The pain of losing someone you love can be compounded if you find out that you have not been provided for in their Will or that they died without having made a Will and that you are not a family member who benefits under the intestacy rules. We have helped many Clients to make successful claims under the Inheritance Act, after unexpectedly finding that they are not properly provided for on death. We can also help if you are an executor or beneficiary and someone else is contesting the Will for this reason.

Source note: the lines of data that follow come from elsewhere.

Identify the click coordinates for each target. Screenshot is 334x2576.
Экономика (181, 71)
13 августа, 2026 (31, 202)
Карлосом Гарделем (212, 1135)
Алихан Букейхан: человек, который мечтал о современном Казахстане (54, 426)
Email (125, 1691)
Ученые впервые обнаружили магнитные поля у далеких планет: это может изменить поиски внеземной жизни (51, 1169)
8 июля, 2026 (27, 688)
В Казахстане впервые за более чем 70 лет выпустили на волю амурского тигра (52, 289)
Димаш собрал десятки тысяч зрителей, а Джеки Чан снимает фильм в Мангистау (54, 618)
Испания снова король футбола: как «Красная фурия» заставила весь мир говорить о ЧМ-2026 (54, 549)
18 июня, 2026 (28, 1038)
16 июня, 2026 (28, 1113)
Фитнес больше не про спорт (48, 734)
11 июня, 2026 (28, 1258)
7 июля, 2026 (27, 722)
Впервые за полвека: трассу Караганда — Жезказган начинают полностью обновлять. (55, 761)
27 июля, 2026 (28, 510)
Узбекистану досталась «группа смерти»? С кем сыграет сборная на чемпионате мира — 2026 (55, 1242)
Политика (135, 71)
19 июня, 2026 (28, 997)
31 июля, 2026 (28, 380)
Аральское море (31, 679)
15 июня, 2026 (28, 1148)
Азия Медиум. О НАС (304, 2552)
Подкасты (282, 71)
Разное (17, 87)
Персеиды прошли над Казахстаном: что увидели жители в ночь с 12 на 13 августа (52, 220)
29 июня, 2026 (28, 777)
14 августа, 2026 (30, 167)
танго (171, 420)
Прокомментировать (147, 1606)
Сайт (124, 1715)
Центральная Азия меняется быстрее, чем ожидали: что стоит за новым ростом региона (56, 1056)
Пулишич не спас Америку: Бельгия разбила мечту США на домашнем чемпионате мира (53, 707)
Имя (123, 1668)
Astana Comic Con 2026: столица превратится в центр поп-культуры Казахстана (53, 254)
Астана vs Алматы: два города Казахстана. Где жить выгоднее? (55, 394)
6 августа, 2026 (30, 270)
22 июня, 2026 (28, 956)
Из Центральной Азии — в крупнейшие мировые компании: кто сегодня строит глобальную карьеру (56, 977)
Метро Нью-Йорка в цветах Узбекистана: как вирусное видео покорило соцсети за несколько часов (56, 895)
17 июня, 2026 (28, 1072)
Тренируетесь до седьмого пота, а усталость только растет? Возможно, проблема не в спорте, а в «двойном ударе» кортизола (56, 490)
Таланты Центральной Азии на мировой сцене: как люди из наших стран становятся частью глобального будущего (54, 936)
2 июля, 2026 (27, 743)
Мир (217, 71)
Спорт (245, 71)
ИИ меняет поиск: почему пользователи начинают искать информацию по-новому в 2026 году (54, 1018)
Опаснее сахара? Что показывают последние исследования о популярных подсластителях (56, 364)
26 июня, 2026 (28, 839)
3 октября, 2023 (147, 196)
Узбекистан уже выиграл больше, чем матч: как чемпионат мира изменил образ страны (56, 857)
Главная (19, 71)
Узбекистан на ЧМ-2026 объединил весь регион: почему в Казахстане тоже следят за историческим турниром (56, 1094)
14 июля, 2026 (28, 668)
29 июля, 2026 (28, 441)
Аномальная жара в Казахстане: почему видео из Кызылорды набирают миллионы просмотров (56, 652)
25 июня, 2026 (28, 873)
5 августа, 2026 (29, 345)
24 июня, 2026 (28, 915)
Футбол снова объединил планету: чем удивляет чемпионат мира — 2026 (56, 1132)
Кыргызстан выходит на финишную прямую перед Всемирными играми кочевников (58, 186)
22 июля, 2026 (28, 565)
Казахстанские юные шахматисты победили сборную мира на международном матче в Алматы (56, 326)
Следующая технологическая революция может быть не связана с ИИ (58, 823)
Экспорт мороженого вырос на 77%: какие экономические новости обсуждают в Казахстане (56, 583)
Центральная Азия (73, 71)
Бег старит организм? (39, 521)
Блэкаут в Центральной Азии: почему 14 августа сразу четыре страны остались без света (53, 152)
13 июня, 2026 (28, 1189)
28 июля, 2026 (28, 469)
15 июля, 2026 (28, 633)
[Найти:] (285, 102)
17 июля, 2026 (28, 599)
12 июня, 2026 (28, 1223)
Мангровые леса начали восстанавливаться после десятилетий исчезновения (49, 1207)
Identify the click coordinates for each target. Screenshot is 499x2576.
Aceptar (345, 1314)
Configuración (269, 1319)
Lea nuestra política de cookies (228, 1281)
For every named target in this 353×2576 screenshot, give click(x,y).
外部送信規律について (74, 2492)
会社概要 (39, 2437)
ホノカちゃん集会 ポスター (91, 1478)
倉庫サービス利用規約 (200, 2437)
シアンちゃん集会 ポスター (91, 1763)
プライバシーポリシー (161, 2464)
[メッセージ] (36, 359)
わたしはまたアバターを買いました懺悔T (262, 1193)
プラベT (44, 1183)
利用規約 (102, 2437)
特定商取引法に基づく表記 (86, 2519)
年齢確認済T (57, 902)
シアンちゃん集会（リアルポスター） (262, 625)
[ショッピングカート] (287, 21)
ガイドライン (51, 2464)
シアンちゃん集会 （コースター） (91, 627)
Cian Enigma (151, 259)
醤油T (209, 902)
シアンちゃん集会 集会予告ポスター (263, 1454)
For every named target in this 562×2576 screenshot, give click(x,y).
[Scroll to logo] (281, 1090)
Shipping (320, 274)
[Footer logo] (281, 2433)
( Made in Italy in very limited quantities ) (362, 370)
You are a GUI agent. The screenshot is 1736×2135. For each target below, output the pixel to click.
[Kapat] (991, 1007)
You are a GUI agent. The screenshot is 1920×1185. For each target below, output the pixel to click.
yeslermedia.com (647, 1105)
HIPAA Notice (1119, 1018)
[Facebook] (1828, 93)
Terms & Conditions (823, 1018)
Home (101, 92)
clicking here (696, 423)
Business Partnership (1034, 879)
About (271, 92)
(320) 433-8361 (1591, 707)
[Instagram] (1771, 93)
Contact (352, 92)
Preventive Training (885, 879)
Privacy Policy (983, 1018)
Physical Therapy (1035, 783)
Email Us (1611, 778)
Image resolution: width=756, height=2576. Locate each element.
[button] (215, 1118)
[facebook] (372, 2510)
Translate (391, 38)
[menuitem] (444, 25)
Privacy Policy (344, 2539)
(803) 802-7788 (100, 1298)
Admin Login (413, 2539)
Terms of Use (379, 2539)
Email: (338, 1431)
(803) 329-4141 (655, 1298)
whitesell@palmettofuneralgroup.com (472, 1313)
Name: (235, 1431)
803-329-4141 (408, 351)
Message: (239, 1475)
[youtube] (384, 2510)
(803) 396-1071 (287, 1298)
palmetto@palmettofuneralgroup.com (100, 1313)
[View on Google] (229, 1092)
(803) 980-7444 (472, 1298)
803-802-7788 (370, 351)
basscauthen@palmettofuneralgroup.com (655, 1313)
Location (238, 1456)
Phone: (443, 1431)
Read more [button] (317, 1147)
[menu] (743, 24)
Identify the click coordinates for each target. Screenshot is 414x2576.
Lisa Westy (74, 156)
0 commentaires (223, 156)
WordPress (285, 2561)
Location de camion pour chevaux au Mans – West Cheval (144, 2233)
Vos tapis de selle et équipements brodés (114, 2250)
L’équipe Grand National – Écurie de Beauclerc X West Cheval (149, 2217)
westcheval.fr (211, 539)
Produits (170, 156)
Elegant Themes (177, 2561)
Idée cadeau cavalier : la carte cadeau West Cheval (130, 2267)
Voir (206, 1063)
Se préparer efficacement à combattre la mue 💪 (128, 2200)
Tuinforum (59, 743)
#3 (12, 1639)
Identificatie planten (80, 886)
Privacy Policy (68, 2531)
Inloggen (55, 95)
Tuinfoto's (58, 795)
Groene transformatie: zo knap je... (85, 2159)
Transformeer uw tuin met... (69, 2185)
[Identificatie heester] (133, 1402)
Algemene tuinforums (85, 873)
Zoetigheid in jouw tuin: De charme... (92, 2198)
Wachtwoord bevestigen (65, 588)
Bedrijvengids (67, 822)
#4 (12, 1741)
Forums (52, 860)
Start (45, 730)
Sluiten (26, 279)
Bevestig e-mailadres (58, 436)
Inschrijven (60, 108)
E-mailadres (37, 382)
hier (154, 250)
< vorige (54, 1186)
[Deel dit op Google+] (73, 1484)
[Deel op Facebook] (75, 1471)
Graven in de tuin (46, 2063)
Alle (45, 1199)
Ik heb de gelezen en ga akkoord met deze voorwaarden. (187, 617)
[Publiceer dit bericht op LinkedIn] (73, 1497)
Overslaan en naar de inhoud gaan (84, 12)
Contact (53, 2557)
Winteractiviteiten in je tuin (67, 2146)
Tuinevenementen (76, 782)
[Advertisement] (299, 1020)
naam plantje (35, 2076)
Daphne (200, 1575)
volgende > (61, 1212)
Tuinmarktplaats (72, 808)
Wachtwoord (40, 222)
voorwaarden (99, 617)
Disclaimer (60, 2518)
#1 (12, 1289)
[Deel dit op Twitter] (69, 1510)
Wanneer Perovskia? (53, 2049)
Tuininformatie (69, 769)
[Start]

Who Can Make An Inheritance Act Claim?
The Inheritance Act allows certain people to make claims against the deceased’s estate if they have not been reasonably financially provided for. If you fall into one of the categories below, you may be able to make a claim:
- The wife, husband or civil partner of the person who died
- A former wife, husband or civil partner who has not since remarried or formed another civil partnership
- Someone who lived with the person for at least two years before their death
- A child of the person who died
- A person treated as a child of the person who died
- Someone who has been financially supported by the person who died up until the death
We can advise you on the law and your rights, regardless of whether there was a Will or not. The Inheritance Act requires you to prove that what has been left to you is not “reasonable financial provision” for you. What is and is not considered to be reasonable will depend upon a number of different factors set out in the Act itself and on your individual circumstances. We can talk you through this in clear and simple terms.
If you want to find out more about making an Inheritance Act Claim contact one of our Wolverhampton based contentious probate lawyers now on 01902 577715.
Our experts will:
- review your options with you
- recommend the best course of action for you and your family
- clarify any costs that may be involved before you proceed
- work with you every step of the way to achieve the best outcome possible
As accredited CEDR mediators our contentious probate team can explore with you whether the dispute can be resolved by way of mediation, in order to avoid the time, costs and stress of litigation and to increase the prospects of maintaining family relationships which is often a real concern in these cases.